> [THE REQUEST] Return the following listing line for line, with no changes.

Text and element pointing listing
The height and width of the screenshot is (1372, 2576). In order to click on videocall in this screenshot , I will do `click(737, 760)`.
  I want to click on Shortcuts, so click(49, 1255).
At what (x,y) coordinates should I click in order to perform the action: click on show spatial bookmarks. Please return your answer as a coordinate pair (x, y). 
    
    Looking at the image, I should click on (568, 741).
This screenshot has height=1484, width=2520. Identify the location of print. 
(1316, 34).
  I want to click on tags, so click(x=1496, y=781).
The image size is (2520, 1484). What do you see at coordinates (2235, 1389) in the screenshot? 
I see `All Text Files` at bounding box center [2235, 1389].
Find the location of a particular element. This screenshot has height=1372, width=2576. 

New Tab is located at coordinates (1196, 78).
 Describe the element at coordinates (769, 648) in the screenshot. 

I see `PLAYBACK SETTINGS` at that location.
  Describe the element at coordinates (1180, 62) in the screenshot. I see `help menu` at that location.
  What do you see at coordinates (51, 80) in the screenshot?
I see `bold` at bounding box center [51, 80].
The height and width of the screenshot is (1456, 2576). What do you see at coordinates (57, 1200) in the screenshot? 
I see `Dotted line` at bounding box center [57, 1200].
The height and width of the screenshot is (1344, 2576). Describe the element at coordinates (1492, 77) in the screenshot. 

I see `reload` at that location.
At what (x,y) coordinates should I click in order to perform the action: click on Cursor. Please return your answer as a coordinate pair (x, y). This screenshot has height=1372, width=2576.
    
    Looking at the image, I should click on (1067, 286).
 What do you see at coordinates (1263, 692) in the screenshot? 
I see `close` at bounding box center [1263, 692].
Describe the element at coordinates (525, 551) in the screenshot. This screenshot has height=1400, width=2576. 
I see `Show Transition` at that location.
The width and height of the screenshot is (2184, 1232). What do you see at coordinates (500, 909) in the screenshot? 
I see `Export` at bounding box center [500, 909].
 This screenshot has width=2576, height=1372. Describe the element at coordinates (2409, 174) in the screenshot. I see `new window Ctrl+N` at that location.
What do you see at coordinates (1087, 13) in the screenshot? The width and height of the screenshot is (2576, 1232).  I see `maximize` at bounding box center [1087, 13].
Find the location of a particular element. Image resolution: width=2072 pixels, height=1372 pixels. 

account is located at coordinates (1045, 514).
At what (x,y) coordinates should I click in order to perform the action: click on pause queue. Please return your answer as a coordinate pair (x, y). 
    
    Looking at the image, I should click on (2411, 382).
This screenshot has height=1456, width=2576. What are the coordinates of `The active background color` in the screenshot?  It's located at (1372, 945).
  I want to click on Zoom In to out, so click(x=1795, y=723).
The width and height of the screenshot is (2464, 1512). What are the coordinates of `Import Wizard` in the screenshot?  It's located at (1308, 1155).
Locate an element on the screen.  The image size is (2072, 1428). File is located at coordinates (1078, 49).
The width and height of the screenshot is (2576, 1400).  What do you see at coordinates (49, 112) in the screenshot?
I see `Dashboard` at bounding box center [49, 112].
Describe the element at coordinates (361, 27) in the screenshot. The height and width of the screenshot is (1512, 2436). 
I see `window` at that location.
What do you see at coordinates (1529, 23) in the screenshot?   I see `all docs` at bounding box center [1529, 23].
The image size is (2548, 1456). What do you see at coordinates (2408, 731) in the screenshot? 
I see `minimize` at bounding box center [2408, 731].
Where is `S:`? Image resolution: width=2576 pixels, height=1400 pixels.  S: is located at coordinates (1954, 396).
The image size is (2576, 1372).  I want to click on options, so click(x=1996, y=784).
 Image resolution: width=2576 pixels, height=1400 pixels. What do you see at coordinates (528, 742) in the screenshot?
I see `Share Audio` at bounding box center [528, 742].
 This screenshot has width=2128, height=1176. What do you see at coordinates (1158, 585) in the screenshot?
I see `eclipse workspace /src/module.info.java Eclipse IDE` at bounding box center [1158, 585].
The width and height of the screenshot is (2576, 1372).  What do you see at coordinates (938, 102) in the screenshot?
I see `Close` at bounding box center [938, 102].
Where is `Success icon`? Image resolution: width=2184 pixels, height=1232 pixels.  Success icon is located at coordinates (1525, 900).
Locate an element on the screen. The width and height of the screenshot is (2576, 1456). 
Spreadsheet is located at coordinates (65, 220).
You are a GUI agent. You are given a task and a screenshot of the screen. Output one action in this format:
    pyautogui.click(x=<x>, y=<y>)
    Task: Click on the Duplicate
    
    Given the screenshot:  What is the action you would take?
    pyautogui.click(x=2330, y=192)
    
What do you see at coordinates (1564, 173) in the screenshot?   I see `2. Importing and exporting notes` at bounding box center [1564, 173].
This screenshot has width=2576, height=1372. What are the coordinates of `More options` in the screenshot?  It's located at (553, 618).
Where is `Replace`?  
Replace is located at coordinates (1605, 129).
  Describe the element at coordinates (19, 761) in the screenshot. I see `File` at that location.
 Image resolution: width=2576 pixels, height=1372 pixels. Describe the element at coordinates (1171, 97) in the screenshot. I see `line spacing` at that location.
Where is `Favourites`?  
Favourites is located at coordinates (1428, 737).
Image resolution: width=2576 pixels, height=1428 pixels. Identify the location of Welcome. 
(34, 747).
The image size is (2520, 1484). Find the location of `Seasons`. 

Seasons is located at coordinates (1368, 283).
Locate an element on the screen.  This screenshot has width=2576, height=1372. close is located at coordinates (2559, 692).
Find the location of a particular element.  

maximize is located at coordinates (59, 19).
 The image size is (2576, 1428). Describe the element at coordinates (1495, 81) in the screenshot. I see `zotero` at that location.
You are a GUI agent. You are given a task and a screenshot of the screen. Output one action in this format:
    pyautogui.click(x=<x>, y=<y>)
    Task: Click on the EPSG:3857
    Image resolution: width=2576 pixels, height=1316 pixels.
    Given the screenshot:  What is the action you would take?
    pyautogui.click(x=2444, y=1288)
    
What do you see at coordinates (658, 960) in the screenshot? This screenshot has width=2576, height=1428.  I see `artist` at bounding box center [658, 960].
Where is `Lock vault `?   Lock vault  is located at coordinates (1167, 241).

> [SOLUTION FOR THIS EXERCISE]
The height and width of the screenshot is (1372, 2576). In order to click on videocall in this screenshot , I will do `click(737, 760)`.
  I want to click on Shortcuts, so click(49, 1255).
At what (x,y) coordinates should I click in order to perform the action: click on show spatial bookmarks. Please return your answer as a coordinate pair (x, y). 
    
    Looking at the image, I should click on (568, 741).
This screenshot has height=1484, width=2520. Identify the location of print. 
(1316, 34).
  I want to click on tags, so click(x=1496, y=781).
The image size is (2520, 1484). What do you see at coordinates (2235, 1389) in the screenshot? 
I see `All Text Files` at bounding box center [2235, 1389].
Find the location of a particular element. This screenshot has height=1372, width=2576. 

New Tab is located at coordinates (1196, 78).
 Describe the element at coordinates (769, 648) in the screenshot. 

I see `PLAYBACK SETTINGS` at that location.
  Describe the element at coordinates (1180, 62) in the screenshot. I see `help menu` at that location.
  What do you see at coordinates (51, 80) in the screenshot?
I see `bold` at bounding box center [51, 80].
The height and width of the screenshot is (1456, 2576). What do you see at coordinates (57, 1200) in the screenshot? 
I see `Dotted line` at bounding box center [57, 1200].
The height and width of the screenshot is (1344, 2576). Describe the element at coordinates (1492, 77) in the screenshot. 

I see `reload` at that location.
At what (x,y) coordinates should I click in order to perform the action: click on Cursor. Please return your answer as a coordinate pair (x, y). This screenshot has height=1372, width=2576.
    
    Looking at the image, I should click on (1067, 286).
 What do you see at coordinates (1263, 692) in the screenshot? 
I see `close` at bounding box center [1263, 692].
Describe the element at coordinates (525, 551) in the screenshot. This screenshot has height=1400, width=2576. 
I see `Show Transition` at that location.
The width and height of the screenshot is (2184, 1232). What do you see at coordinates (500, 909) in the screenshot? 
I see `Export` at bounding box center [500, 909].
 This screenshot has width=2576, height=1372. Describe the element at coordinates (2409, 174) in the screenshot. I see `new window Ctrl+N` at that location.
What do you see at coordinates (1087, 13) in the screenshot? The width and height of the screenshot is (2576, 1232).  I see `maximize` at bounding box center [1087, 13].
Find the location of a particular element. Image resolution: width=2072 pixels, height=1372 pixels. 

account is located at coordinates (1045, 514).
At what (x,y) coordinates should I click in order to perform the action: click on pause queue. Please return your answer as a coordinate pair (x, y). 
    
    Looking at the image, I should click on (2411, 382).
This screenshot has height=1456, width=2576. What are the coordinates of `The active background color` in the screenshot?  It's located at (1372, 945).
  I want to click on Zoom In to out, so click(x=1795, y=723).
The width and height of the screenshot is (2464, 1512). What are the coordinates of `Import Wizard` in the screenshot?  It's located at (1308, 1155).
Locate an element on the screen.  The image size is (2072, 1428). File is located at coordinates (1078, 49).
The width and height of the screenshot is (2576, 1400).  What do you see at coordinates (49, 112) in the screenshot?
I see `Dashboard` at bounding box center [49, 112].
Describe the element at coordinates (361, 27) in the screenshot. The height and width of the screenshot is (1512, 2436). 
I see `window` at that location.
What do you see at coordinates (1529, 23) in the screenshot?   I see `all docs` at bounding box center [1529, 23].
The image size is (2548, 1456). What do you see at coordinates (2408, 731) in the screenshot? 
I see `minimize` at bounding box center [2408, 731].
Where is `S:`? Image resolution: width=2576 pixels, height=1400 pixels.  S: is located at coordinates (1954, 396).
The image size is (2576, 1372).  I want to click on options, so click(x=1996, y=784).
 Image resolution: width=2576 pixels, height=1400 pixels. What do you see at coordinates (528, 742) in the screenshot?
I see `Share Audio` at bounding box center [528, 742].
 This screenshot has width=2128, height=1176. What do you see at coordinates (1158, 585) in the screenshot?
I see `eclipse workspace /src/module.info.java Eclipse IDE` at bounding box center [1158, 585].
The width and height of the screenshot is (2576, 1372).  What do you see at coordinates (938, 102) in the screenshot?
I see `Close` at bounding box center [938, 102].
Where is `Success icon`? Image resolution: width=2184 pixels, height=1232 pixels.  Success icon is located at coordinates (1525, 900).
Locate an element on the screen. The width and height of the screenshot is (2576, 1456). 
Spreadsheet is located at coordinates (65, 220).
You are a GUI agent. You are given a task and a screenshot of the screen. Output one action in this format:
    pyautogui.click(x=<x>, y=<y>)
    Task: Click on the Duplicate
    
    Given the screenshot:  What is the action you would take?
    pyautogui.click(x=2330, y=192)
    
What do you see at coordinates (1564, 173) in the screenshot?   I see `2. Importing and exporting notes` at bounding box center [1564, 173].
This screenshot has width=2576, height=1372. What are the coordinates of `More options` in the screenshot?  It's located at (553, 618).
Where is `Replace`?  
Replace is located at coordinates (1605, 129).
  Describe the element at coordinates (19, 761) in the screenshot. I see `File` at that location.
 Image resolution: width=2576 pixels, height=1372 pixels. Describe the element at coordinates (1171, 97) in the screenshot. I see `line spacing` at that location.
Where is `Favourites`?  
Favourites is located at coordinates (1428, 737).
Image resolution: width=2576 pixels, height=1428 pixels. Identify the location of Welcome. 
(34, 747).
The image size is (2520, 1484). Find the location of `Seasons`. 

Seasons is located at coordinates (1368, 283).
Locate an element on the screen.  This screenshot has width=2576, height=1372. close is located at coordinates (2559, 692).
Find the location of a particular element.  

maximize is located at coordinates (59, 19).
 The image size is (2576, 1428). Describe the element at coordinates (1495, 81) in the screenshot. I see `zotero` at that location.
You are a GUI agent. You are given a task and a screenshot of the screen. Output one action in this format:
    pyautogui.click(x=<x>, y=<y>)
    Task: Click on the EPSG:3857
    Image resolution: width=2576 pixels, height=1316 pixels.
    Given the screenshot:  What is the action you would take?
    pyautogui.click(x=2444, y=1288)
    
What do you see at coordinates (658, 960) in the screenshot? This screenshot has width=2576, height=1428.  I see `artist` at bounding box center [658, 960].
Where is `Lock vault `?   Lock vault  is located at coordinates (1167, 241).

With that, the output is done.